The EXO API can be used on premise or online via the LiveRelay. We've worked really hard to keep things simple and in both instances authentication is the same and simply requires three headers to be included in each request. The first is the EXO Token which is generated via the EXO Business application, the second is the encoded username and password of the user and the last is the developer key which is generated for the application via

These access tokens need to be present in the header of each request and is used to identify the application, system to connect to, user details and device information. Any request without these token will be refused access.

Required Headers

Authorization:Basic [Base64Encode(username:password)]Base 64 encoded username and password of the user.
x-myobapi-key:[dev_key]the developer key identifying the application
x-myobapi-exotoken:[access_token]the access token that identifies the user, system, device etc as configured in EXO Business

An example of this could look like:

Authorization: Basic RXhvQWRtaW46RXhvQW!288H1
x-myobapi-key: ABCta353c5R6YXRvcjo=
x-myobapi-exotoken: 123AA353c5R6YXRsTAQ18*%
Note: The values above are examples only; you will need to replace with your own credentials.

Generating Headers

Before staring work on a new app, or making your existing app work with the EXO API, you first need to register your app and receive an API key, and an API secret. These are used when authenticating your application and are set in the headers for all calls to the API.

Applying for your Key

  1. Enter your details to register for API Access
  2. We'll create a MYOB login, which will give you access to my.myob (If you own any MYOB Product you will already have an my.myob login, please let us know this in your registration)
  3. Login to my.myob
  4. Click on the Developer tab, then click the Register App button
  5. Enter your app's details, including the app's name and redirect URL, then click Register App
  6. The API key and secret for your app are generated and displayed on the page, along with information about app usage, quotas and limits
Note: You need to register each application you develop. To register another application simply log back into and under the developer tab register your application. Use this new token to identify your new application.

Generating your EXO Token

Each person using the API will need to obtain a EXO Token which identifies the system, user, device and permissions to use. This token is generated in using the EXO Config application (versions 8.7+) or using the EXO Mobile Config application packaged in the API installation (versions  < 8.7)
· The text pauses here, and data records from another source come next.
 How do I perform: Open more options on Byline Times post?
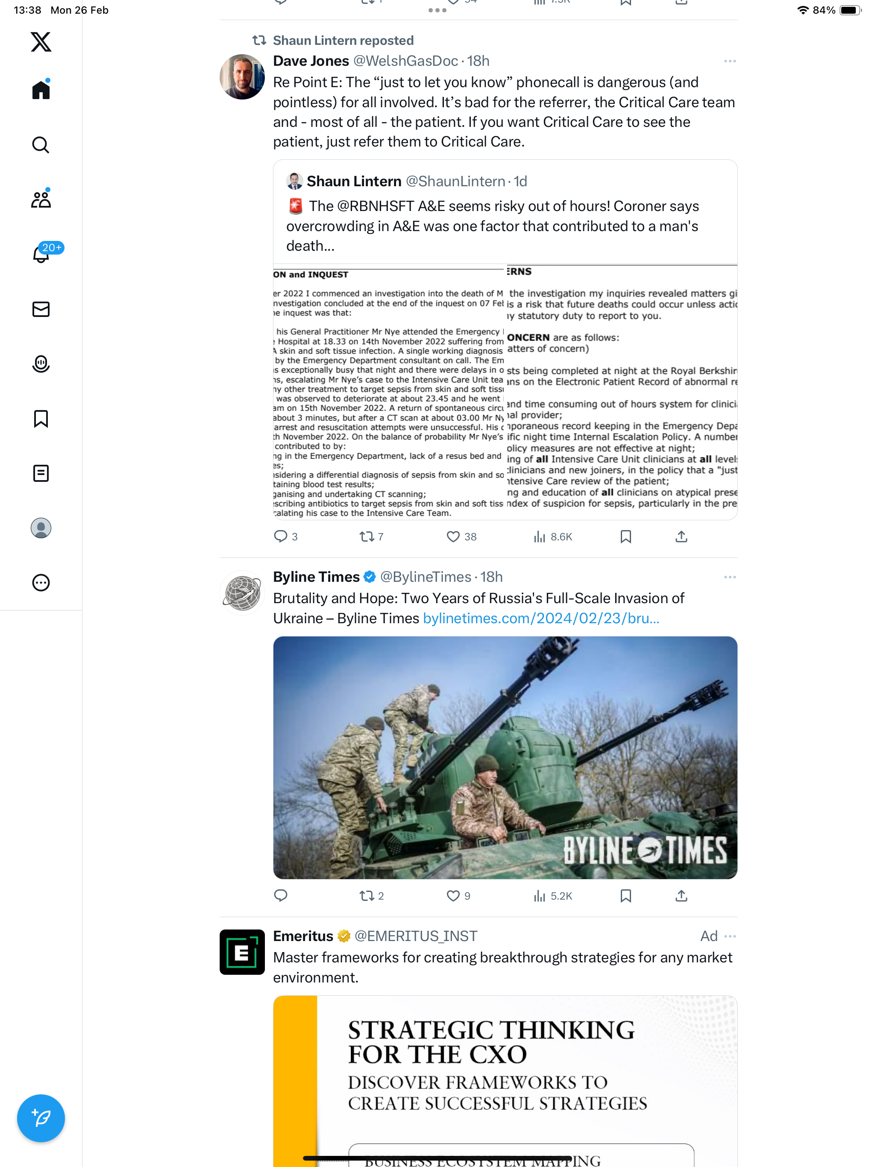(x=730, y=577)
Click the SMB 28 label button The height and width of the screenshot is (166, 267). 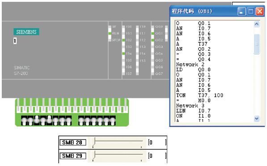[x=73, y=142]
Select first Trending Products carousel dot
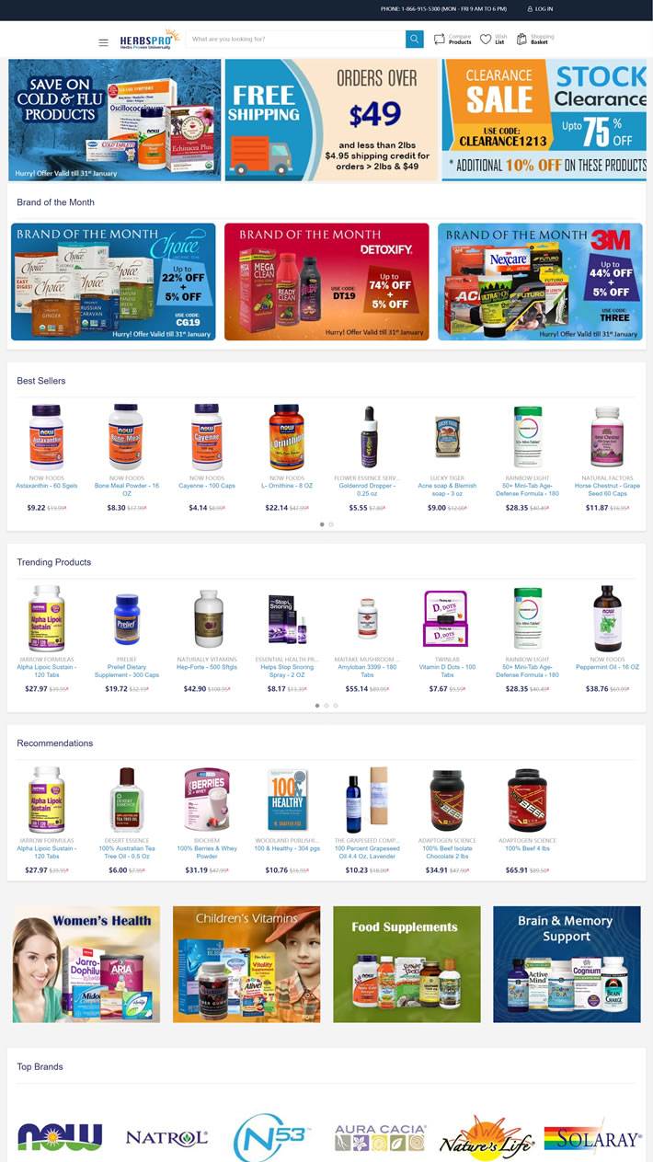Screen dimensions: 653x1162 (x=317, y=706)
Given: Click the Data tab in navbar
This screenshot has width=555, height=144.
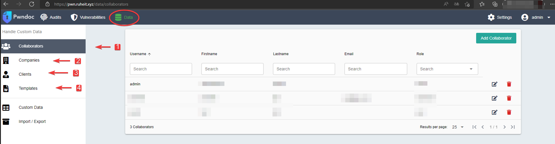Looking at the screenshot, I should coord(124,17).
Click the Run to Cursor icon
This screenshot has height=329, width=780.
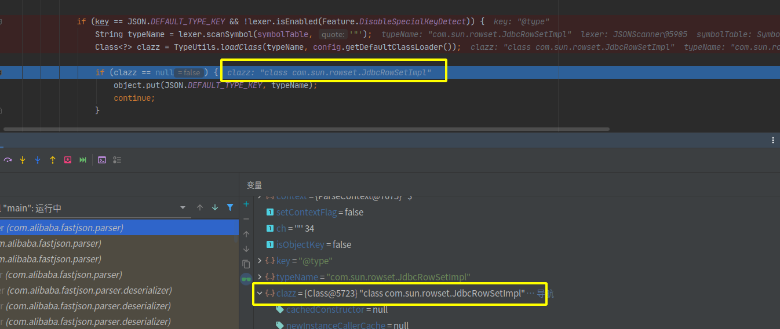point(83,160)
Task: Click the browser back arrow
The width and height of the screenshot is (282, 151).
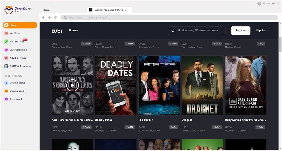Action: [x=43, y=17]
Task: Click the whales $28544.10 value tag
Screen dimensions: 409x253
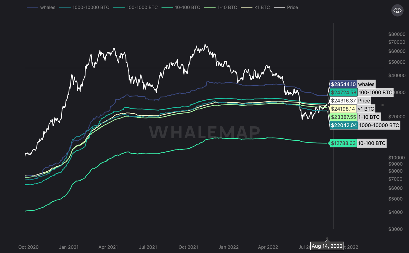Action: coord(343,84)
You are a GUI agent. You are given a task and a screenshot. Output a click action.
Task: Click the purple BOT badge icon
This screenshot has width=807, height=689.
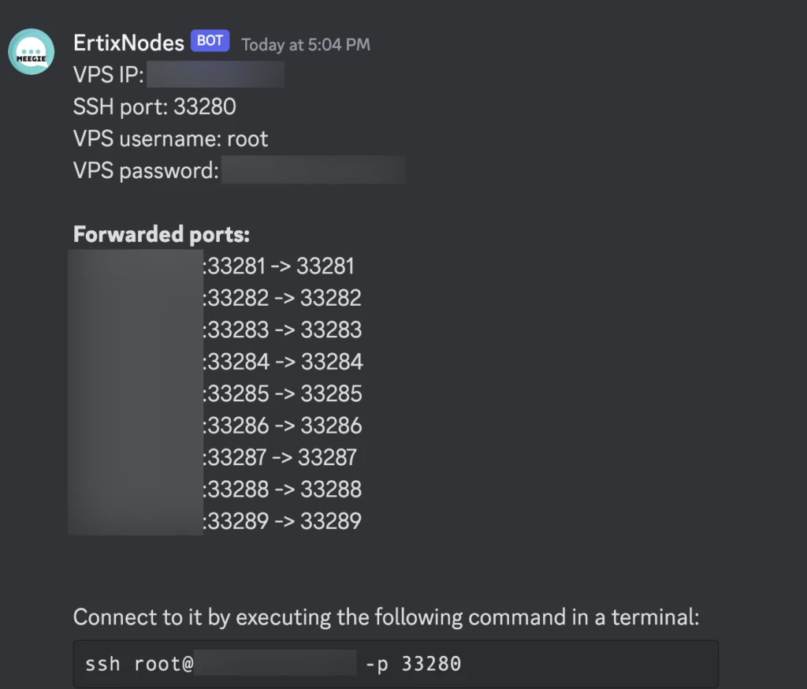point(209,41)
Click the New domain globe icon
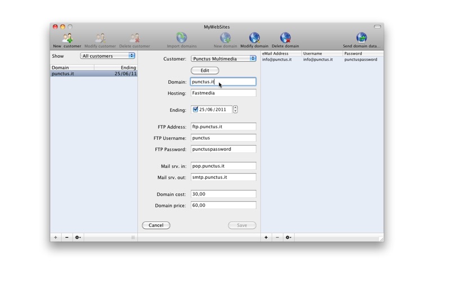This screenshot has height=281, width=450. pyautogui.click(x=225, y=38)
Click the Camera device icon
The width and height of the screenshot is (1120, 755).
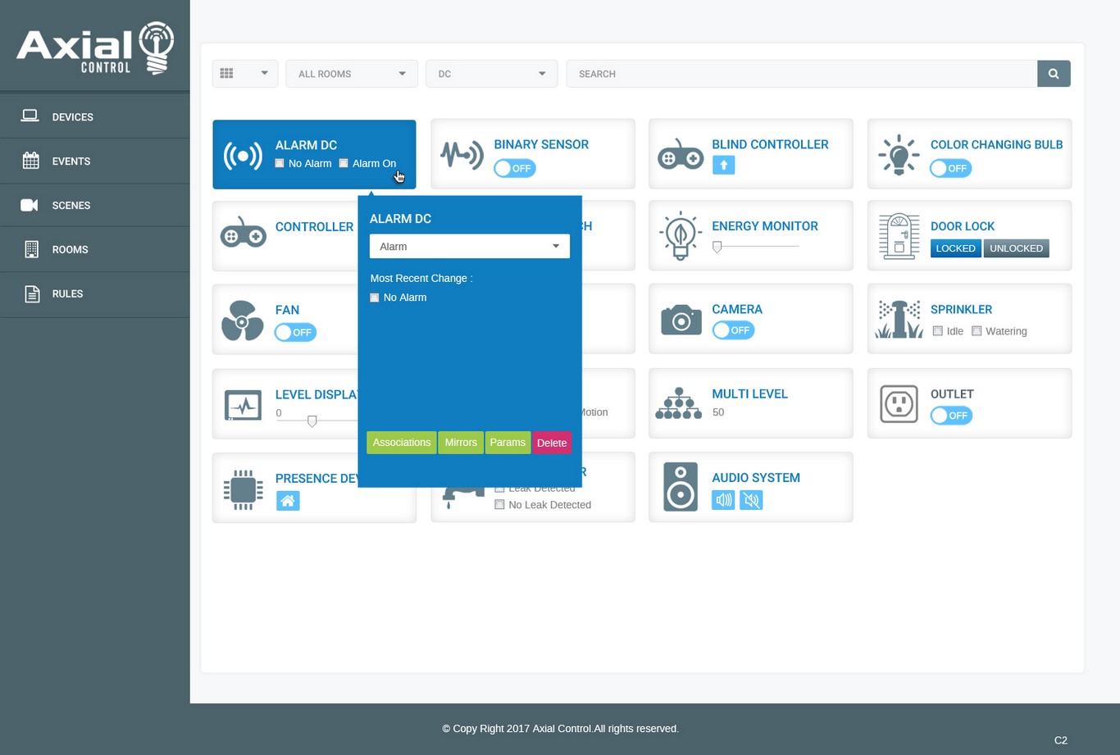[x=681, y=320]
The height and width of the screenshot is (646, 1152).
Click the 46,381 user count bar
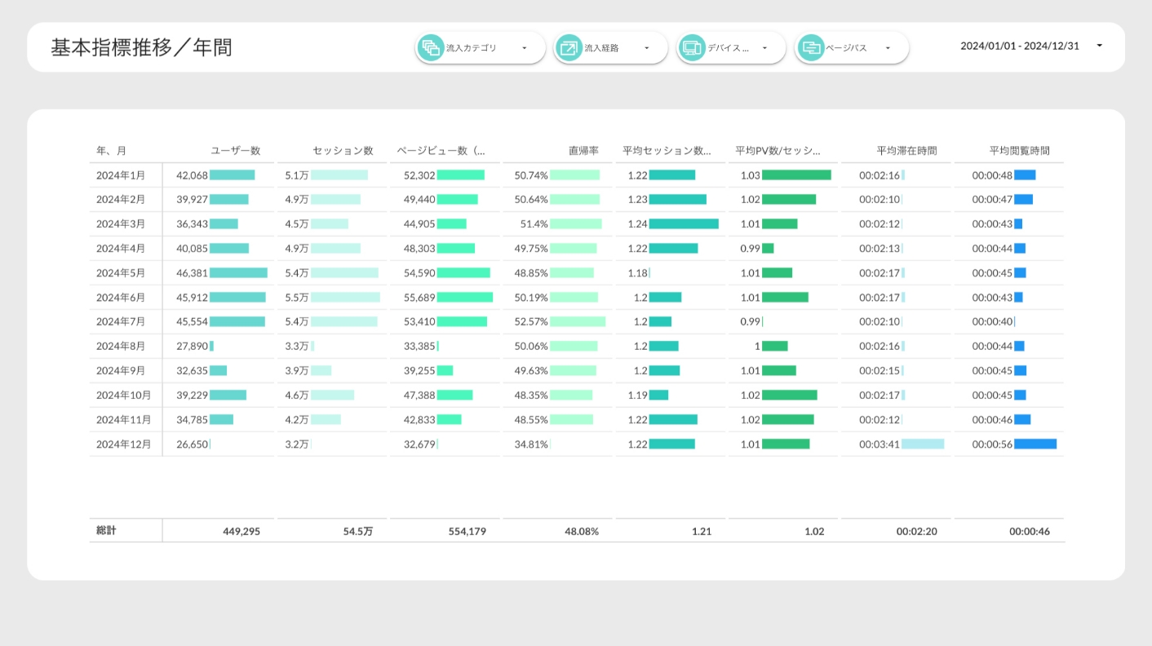pyautogui.click(x=238, y=273)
Note: Unlike the application key this is unique to each user and system so your application should provide a way for for users to update it in case a configuration change is made in EXO Business.

Refreshing Tokens

MYOB EXO Business licences are renewed annually. Since the expiry date of access tokens is based on expiry date of the EXO API and EXO Mobile modules, the tokens become invalid after a year and must be refreshed. A call to the token endpoint automatically refreshes the token used in the call and returns the refreshed token as a string.

Basic Authentication

Along with the EXO Token you need to provide a Base64Encoded username and password. This is validated on each request.

Note: Your application should provide a way for users to update their username and password in case these change in EXO Business.